:: WHAT YOU ARE ASKED TO DO ::
From the first line to the last, please write out the data exactly.

:: SUPPLIED ENTRIES ::
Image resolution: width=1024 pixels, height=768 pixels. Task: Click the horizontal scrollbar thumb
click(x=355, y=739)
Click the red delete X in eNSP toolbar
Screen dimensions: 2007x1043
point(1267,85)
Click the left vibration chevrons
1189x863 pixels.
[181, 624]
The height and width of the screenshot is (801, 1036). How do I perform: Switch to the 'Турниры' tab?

:: ANSWER SPACE ::
Image resolution: width=1024 pixels, height=768 pixels. Task: Click the horizontal scrollbar thumb
click(x=355, y=739)
Click the red delete X in eNSP toolbar
Screen dimensions: 2007x1043
point(1267,85)
Click the left vibration chevrons
1189x863 pixels.
[181, 624]
The height and width of the screenshot is (801, 1036). How do I perform: Switch to the 'Турниры' tab?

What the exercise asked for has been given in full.